■ Text under study ■
■ ■ ■ ■ ■

Ganciclovir (BW 759) is an acyclic deoxyguanosine analog chemically similar to acyclovir but more effective against CMV. The median Ganciclovir concentration required to suppress viral replication by 50% is 2.15 μM, compared to 72 μM for acyclovir [4]. Ganciclovir's major mechanism of action against CMV is suppression of viral DNA replication via ganciclovir-5'-triphosphate (ganciclovir-TP). This inhibition involves the specific and strong inhibition of viral DNA polymerase. Ganciclovir is predominantly converted to its triphosphate form by three cellular enzymes: a deoxyguanosine kinase produced by CMV-infected cells, guanylate kinase, and phosphoglycerate kinase[5].

Ganciclovir (BW 759) (50 mg/kg; intraperitoneal; twice daily for five injections) can diffuse into the brain and the perilymphatic area of the inner ear and dramatically reduces white blood cells, red blood cells, and platelets in newborn mice[3]. Morbidity and wasting syndrome caused by the murine cytomegalovirus (MCMV) are postponed by ganciclovir (1–80 mg/kg; ih; daily for 5 days)[6].

■ ■ ■ ■ ■

■ Brief 1 ■
Print the part of the ganciclovir text starting with "Ganciclovir (BW 759) (50" and going on through "for 5 days)[6].".
■ Brief 2 ■
Translate this sentence from the ganciclovir text into Spanish: "This inhibition involves the specific and strong inhibition of viral DNA polymerase."
■ Brief 3 ■
According to the ganciclovir text, what median concentration of ganciclovir suppresses viral replication by 50%?
The records come from a different source than the ganciclovir text.

■ ■ ■ ■ ■

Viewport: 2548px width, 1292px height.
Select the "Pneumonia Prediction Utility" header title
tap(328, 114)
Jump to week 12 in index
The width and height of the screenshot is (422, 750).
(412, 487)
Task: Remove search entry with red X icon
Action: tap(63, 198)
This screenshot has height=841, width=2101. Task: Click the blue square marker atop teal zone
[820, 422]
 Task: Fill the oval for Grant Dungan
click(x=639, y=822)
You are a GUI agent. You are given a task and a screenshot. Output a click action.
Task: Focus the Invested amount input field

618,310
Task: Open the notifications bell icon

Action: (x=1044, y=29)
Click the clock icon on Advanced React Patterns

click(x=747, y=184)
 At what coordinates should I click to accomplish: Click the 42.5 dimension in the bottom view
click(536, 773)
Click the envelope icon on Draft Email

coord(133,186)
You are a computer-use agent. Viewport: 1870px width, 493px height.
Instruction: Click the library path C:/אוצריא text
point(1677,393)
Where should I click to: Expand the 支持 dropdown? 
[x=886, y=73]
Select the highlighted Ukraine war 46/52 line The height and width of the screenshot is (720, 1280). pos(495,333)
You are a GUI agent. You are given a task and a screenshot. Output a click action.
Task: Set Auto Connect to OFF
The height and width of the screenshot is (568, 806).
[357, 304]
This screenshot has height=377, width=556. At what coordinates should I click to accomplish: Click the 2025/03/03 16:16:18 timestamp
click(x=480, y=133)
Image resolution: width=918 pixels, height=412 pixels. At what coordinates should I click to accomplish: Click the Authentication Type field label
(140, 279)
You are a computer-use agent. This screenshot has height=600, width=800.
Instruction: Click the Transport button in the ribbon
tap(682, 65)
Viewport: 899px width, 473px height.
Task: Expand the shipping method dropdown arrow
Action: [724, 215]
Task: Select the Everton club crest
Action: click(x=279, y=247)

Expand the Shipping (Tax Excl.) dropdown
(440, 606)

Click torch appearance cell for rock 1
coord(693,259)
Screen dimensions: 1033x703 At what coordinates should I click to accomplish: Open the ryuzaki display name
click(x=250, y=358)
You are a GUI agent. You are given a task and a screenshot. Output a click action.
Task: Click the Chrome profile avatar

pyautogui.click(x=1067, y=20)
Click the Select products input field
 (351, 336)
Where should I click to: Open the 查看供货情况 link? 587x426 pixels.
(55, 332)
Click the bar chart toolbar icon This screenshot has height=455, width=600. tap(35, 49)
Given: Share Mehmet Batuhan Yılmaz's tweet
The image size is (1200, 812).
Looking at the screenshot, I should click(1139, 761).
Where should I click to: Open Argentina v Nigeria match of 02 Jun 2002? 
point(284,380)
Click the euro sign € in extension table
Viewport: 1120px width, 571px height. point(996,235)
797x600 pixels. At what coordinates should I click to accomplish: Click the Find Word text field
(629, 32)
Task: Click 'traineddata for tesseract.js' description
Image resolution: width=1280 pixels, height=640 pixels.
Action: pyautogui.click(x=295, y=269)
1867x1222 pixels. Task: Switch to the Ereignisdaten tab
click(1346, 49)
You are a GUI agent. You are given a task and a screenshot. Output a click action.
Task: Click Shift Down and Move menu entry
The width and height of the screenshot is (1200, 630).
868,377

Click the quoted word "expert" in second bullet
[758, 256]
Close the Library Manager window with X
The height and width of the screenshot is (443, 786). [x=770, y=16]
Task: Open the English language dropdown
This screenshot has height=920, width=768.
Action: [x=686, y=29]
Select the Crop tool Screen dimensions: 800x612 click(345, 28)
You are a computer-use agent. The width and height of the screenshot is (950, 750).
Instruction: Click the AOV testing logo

■ ■ ■ ■ ■

■ Result 1 ■
Ganciclovir (BW 759) (50 mg/kg; intraperitoneal; twice daily for five injections) can diffuse into the brain and the perilymphatic area of the inner ear and dramatically reduces white blood cells, red blood cells, and platelets in newborn mice[3]. Morbidity and wasting syndrome caused by the murine cytomegalovirus (MCMV) are postponed by ganciclovir (1–80 mg/kg; ih; daily for 5 days)[6].

■ Result 2 ■
Esta inhibición implica la inhibición específica y fuerte de la ADN polimerasa viral.

■ Result 3 ■
2.15 μM